Methods:We retrospectively reviewed records of 140 adults who underwent primary ACDF for degenerative disc disease. We compared patients with and without ALOD after ACDF. Radiographic measurements and factors associated with ALOD were assessed preoperatively and at minimum 24-month follow-up. Clinical outcomes were incidence of clinical adjacent-segment pathologies (CASP), revision surgery, and patient-reported outcomes.

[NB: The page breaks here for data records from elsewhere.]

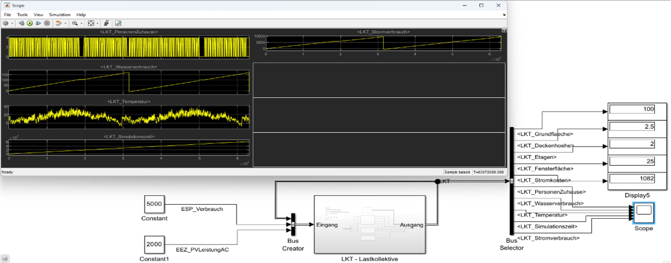Click the LKT_Temperatur plot in the Scope
This screenshot has height=263, width=671.
129,116
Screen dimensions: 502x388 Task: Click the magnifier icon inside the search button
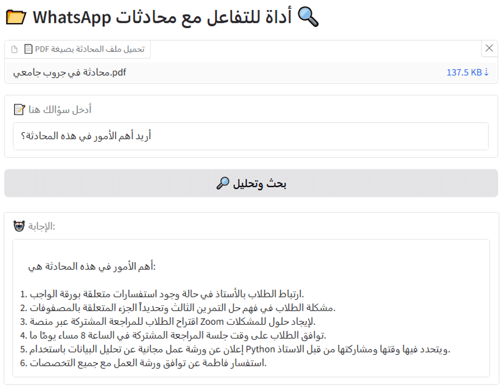pyautogui.click(x=222, y=183)
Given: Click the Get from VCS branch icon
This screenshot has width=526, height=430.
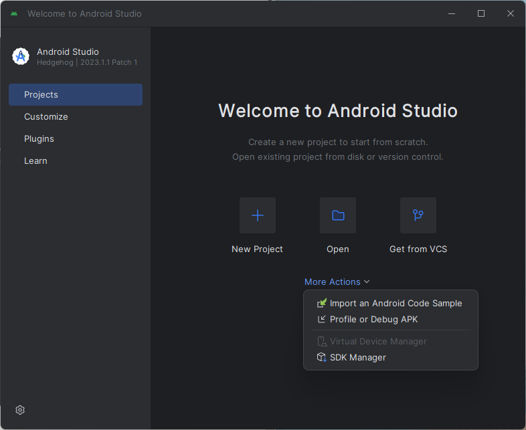Looking at the screenshot, I should point(418,215).
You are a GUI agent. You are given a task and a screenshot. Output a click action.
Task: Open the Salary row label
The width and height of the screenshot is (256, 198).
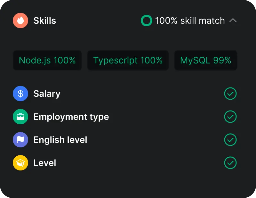pos(47,94)
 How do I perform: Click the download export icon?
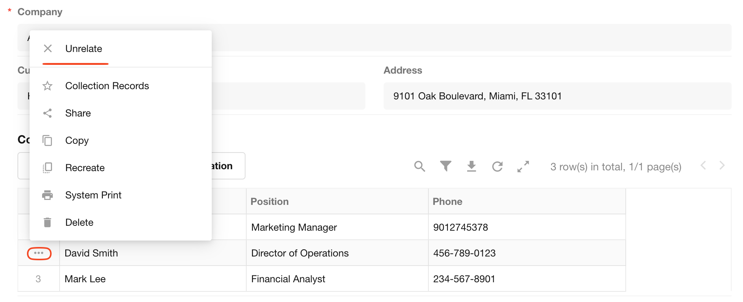[471, 166]
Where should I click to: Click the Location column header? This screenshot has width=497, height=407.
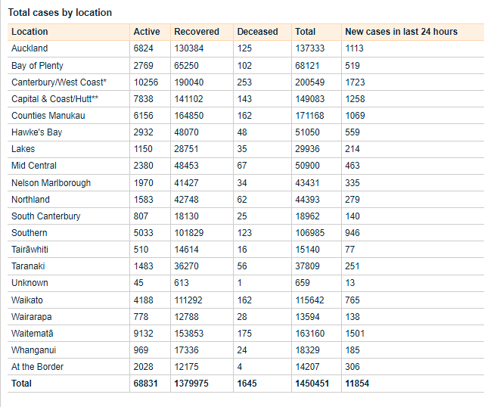[x=30, y=32]
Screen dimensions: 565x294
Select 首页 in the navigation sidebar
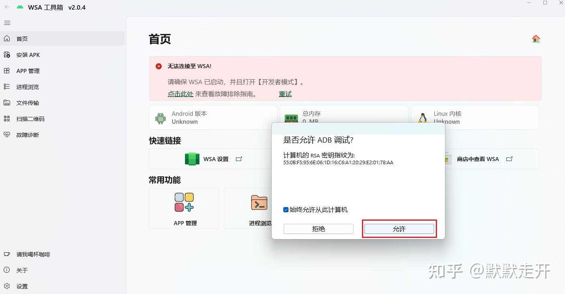point(7,38)
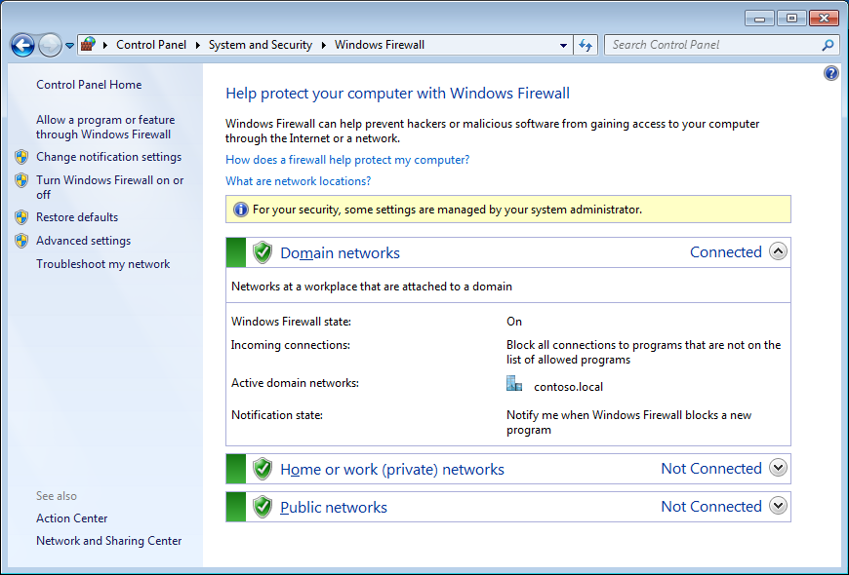Select Control Panel in the breadcrumb path
The width and height of the screenshot is (849, 575).
[150, 45]
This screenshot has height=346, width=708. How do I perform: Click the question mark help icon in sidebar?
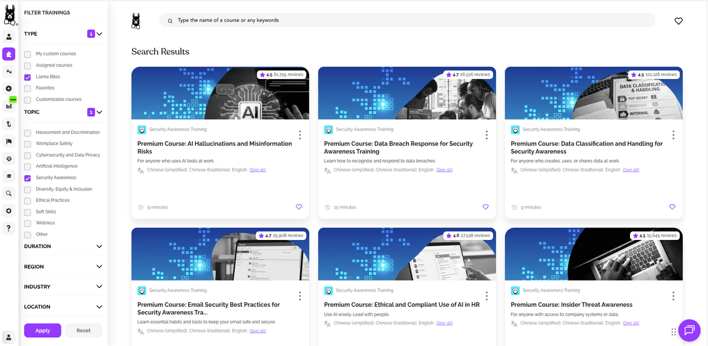point(9,228)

Results:Factors associated with both cranial and caudal ALOD were short plate-to-disc distance (PDD), adjacent-segment kyphosis, hyperlordotic ACDF causing junctional segment kyphosis, and preoperative ossification of the anterior longitudinal ligament (OALL). Mean final adjacent-segment range of motion (ROM) was less in those with cranial ALOD (6.9° ± 2.8°) than in those without cranial ALOD (12° ± 4.2°) (p < 0.01). Mean final adjacent-segment ROM was also less in those with caudal ALOD (5.5° ± 2.4º) than in those without caudal ALOD (8.2º ± 3.7º) (p < 0.01). The incidence of CASP-required surgery was higher in those with caudal ALOD (p = 0.02) but no different in those with cranial ALOD (p = 0.69) compared with those without ALOD.
Conclusion:Factors associated with ALOD were a kyphotic segment adjacent to ACDF, hyperlordotic fusion, preoperative OALL, and short PDD. ALOD was associated with less segmental ROM and, for those with caudal but not cranial ALOD, higher incidence of revision surgery for CASP.